FIG. 5 is a perspective view of a strip according to a second embodiment of the present invention.

FIG. 6 is a partial perspective view of a support grid according to a third embodiment of the present invention.

FIG. 7 is a vertical sectional view of a strap and a dimple according to a third embodiment of the present invention.

FIG. 8 is a partial perspective view of a support grid to which a modification of the third embodiment of the present invention is applied.
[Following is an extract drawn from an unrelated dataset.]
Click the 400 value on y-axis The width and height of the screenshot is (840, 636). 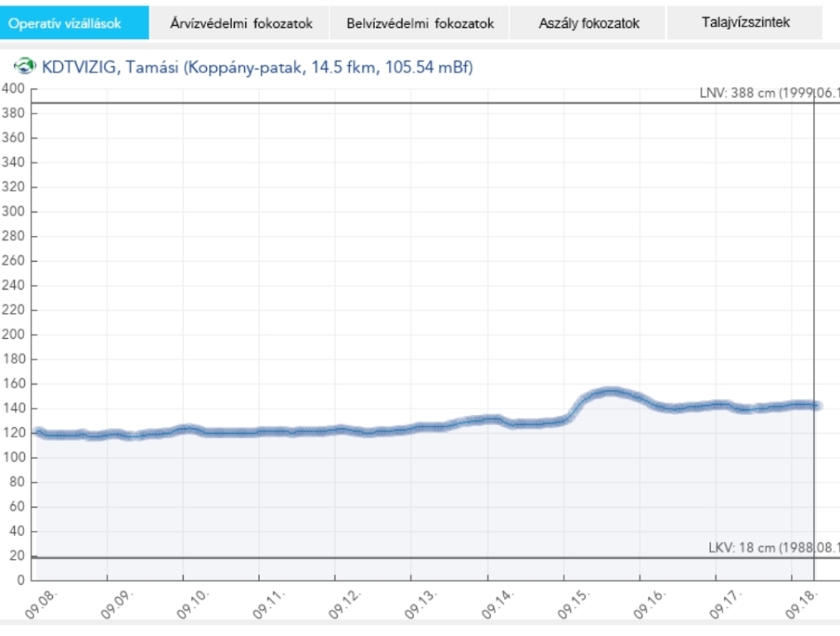pos(14,89)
FIG. 9 is a partial perspective view of a support grid to which another modification of the third embodiment of the present invention is applied.

[Explanation of symbols]

10 ... Fuel rod, 20 ... Support grid, 22 ... Strap (supporting part), 23 ... Dimple (supporting part), 40 ... Groove (swirl flow generating means), 41 ... Projection (swirl flow generating means), 50 ...
Band (swirl flow generation means)

Claims (5)

[Claims] 1. A plurality of support grids arranged at intervals, and a grid which is inserted into each square space of the support grid and is supported by a support portion of each support grid so as to be parallel to each other. A plurality of fuel rods arranged in a line, and a fuel assembly of a nuclear reactor in which cooling water is caused to flow from one end side to the other end side in the axial direction of the plurality of fuel rods, wherein the fuel rods are A fuel assembly of a nuclear reactor comprising a swirl flow generating means for generating a swirl flow in the cooling water. 2. The fuel assembly for a nuclear reactor according to claim 1, wherein the swirl flow generating means is a spiral groove or a ridge formed on an outer peripheral surface of the fuel rod. 3. A plurality of support grids arranged at intervals, and a grid that is inserted into each square space of the support grid and supported by a support portion of each support grid, so that the grids are parallel to each other. A plurality of fuel rods arranged in a line, wherein a cooling water is flown from one end side in the axial direction of the plurality of fuel rods toward the other end side, A fuel assembly for a nuclear reactor, characterized in that a swirl flow generating means for generating a swirl flow in the cooling water is disposed therebetween. 4. The fuel assembly for a nuclear reactor according to claim 3, wherein the swirl flow generating means is a strip-shaped body that is helically twisted about an axis parallel to the fuel rod. 5. A plurality of support grids arranged at intervals, and a grid that is inserted into each square space of the support grid and supported by a support portion of each support grid so that the grids are parallel to each other. A plurality of fuel rods arranged in a line, and a fuel assembly of a nuclear reactor in which cooling water is flowed from one end side to the other end side in the axial direction of the plurality of fuel rods, wherein the support portion is A dimple consisting of a leaf spring formed at an intermediate portion in the thickness direction of the support grid and a leaf spring formed at both ends in the thickness direction, wherein the strap and / or the dimple is A fuel assembly for a nuclear reactor, wherein the fuel assembly extends obliquely with respect to the flow direction of the cooling water to generate a swirling flow in the cooling water.